[Collected data]

____________

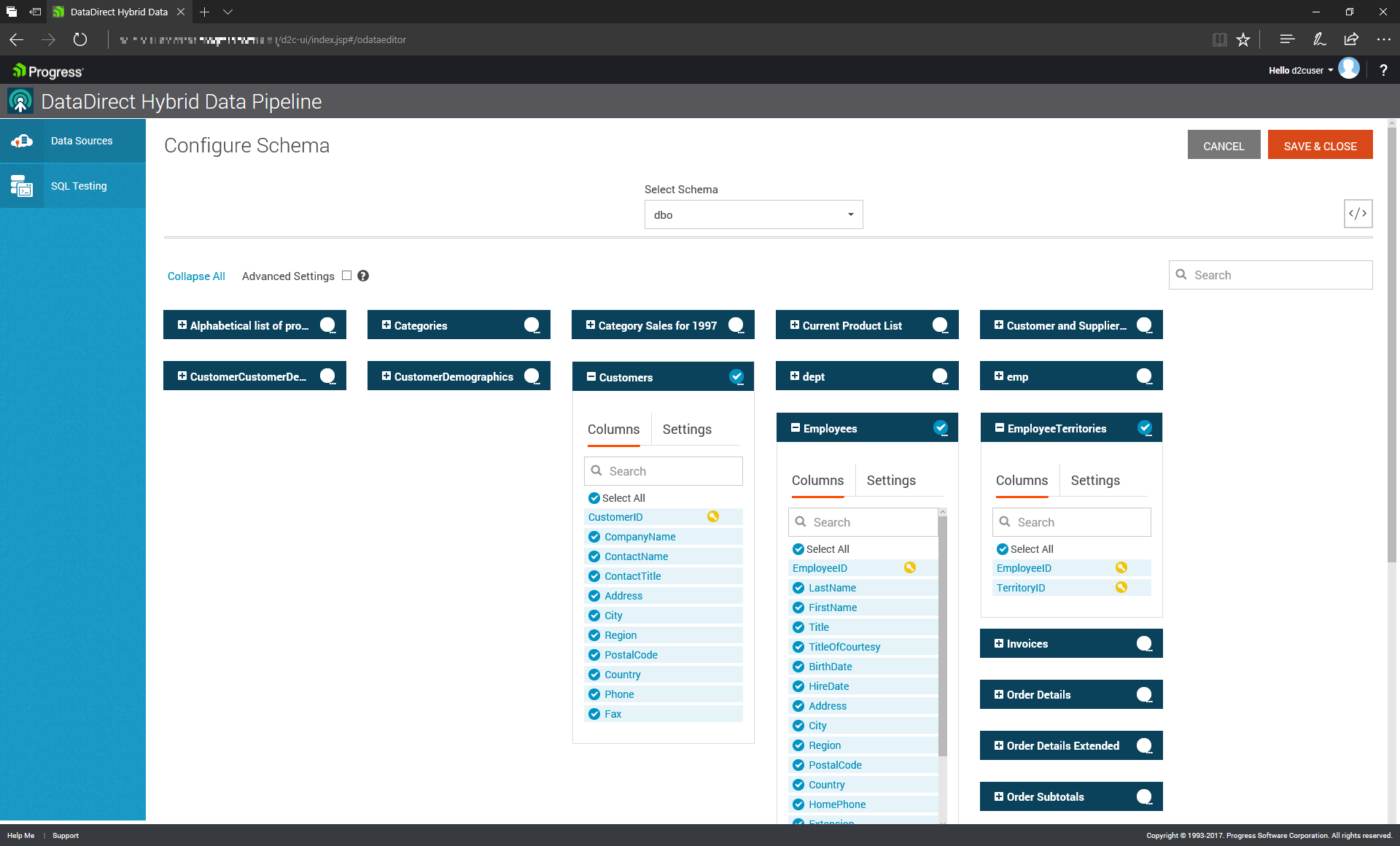Switch to Settings tab under Customers
This screenshot has height=846, width=1400.
[x=687, y=430]
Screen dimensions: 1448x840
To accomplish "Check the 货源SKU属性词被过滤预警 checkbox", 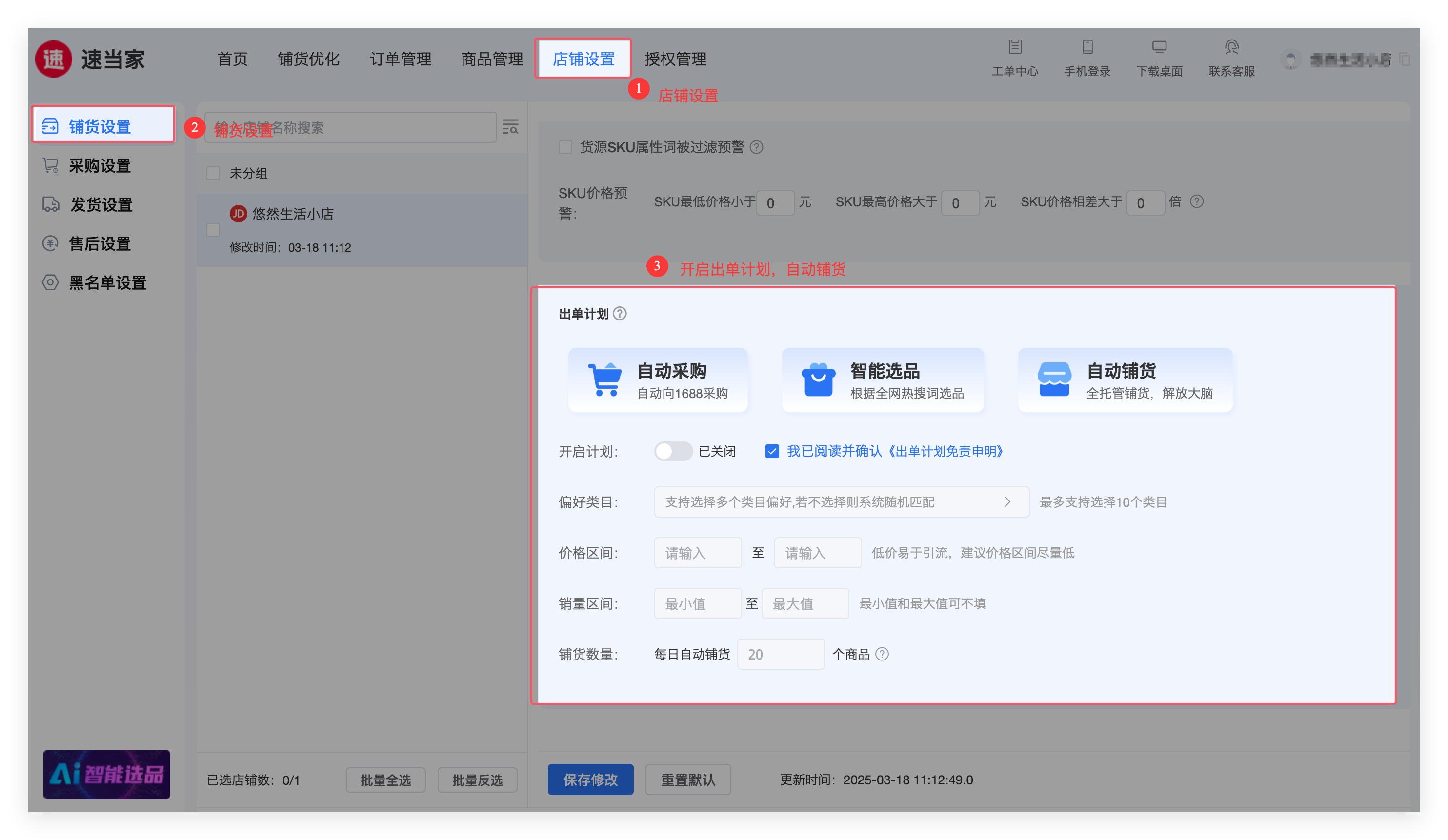I will pyautogui.click(x=565, y=147).
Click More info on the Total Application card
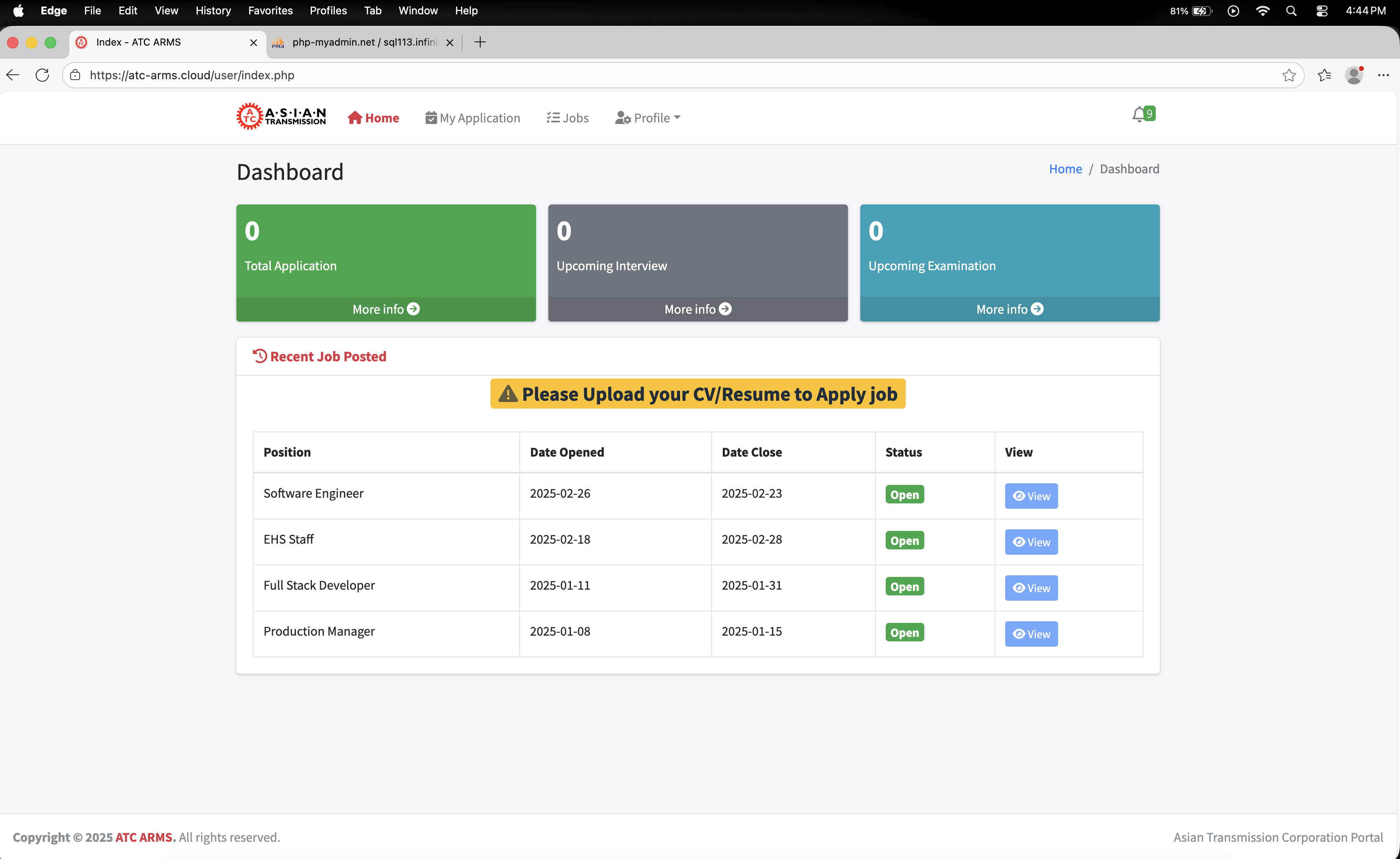Viewport: 1400px width, 859px height. coord(386,309)
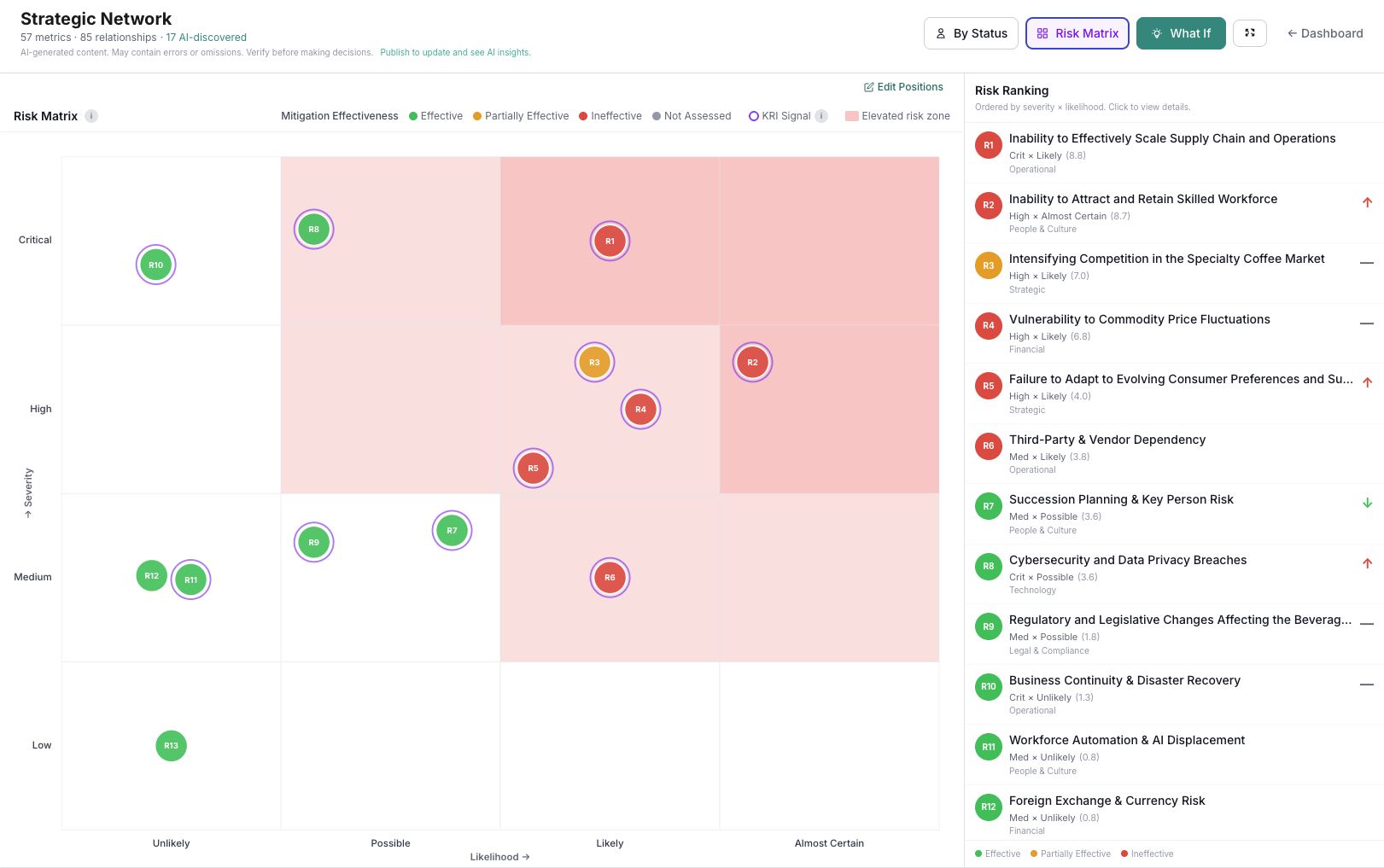Click the red R1 severity badge in Risk Ranking

(x=988, y=145)
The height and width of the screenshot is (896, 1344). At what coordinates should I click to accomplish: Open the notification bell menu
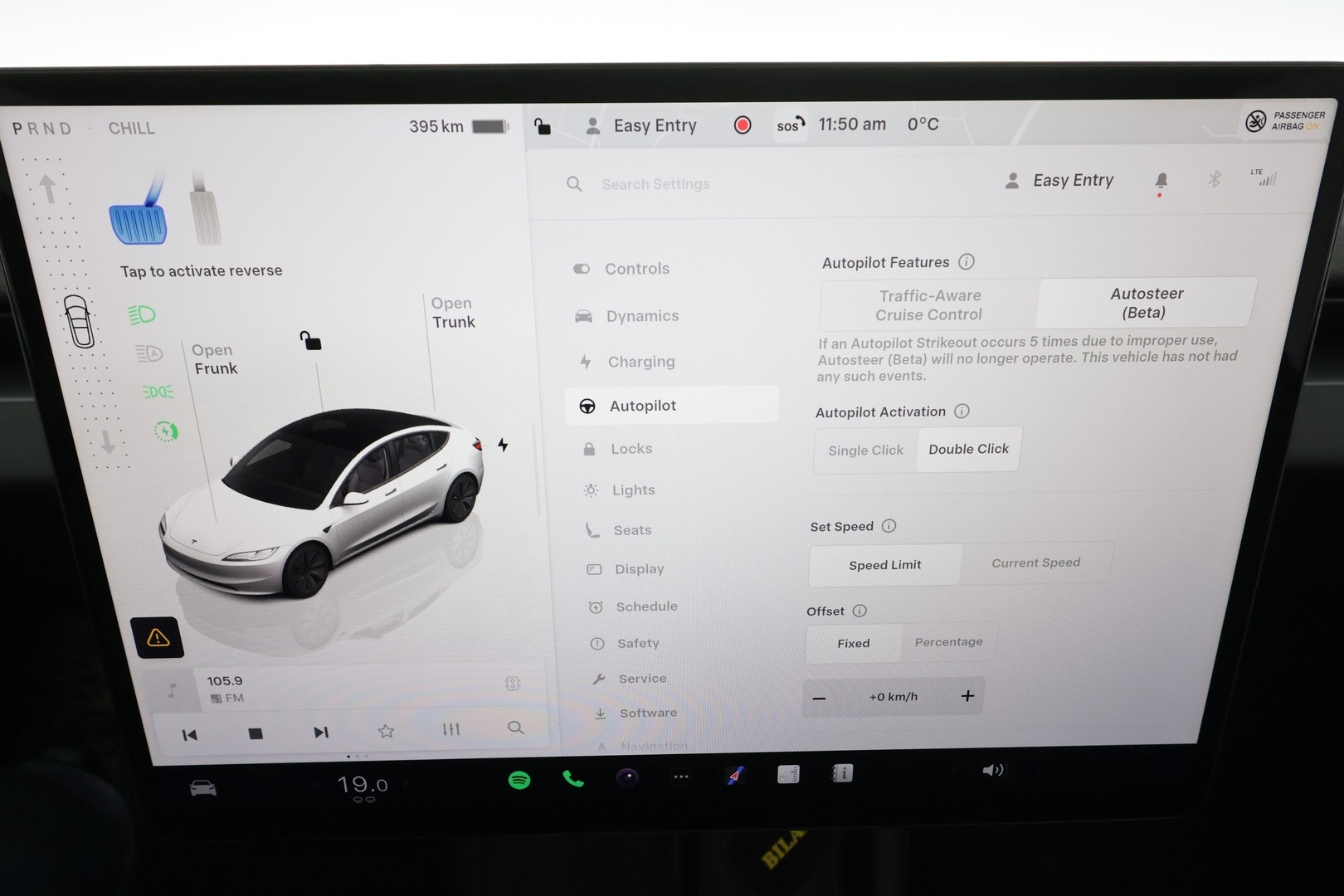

____________

Excluding pictures, copy exactly the lines from the line containing "Click More info on the Total Application card" through the last line of the data, inclusive.

Click More info on the Total Application card
Viewport: 1400px width, 859px height. coord(386,309)
Click the red R1 severity badge in Risk Ranking

(x=988, y=145)
The height and width of the screenshot is (896, 1344). At what coordinates should I click to accomplish: Open the notification bell menu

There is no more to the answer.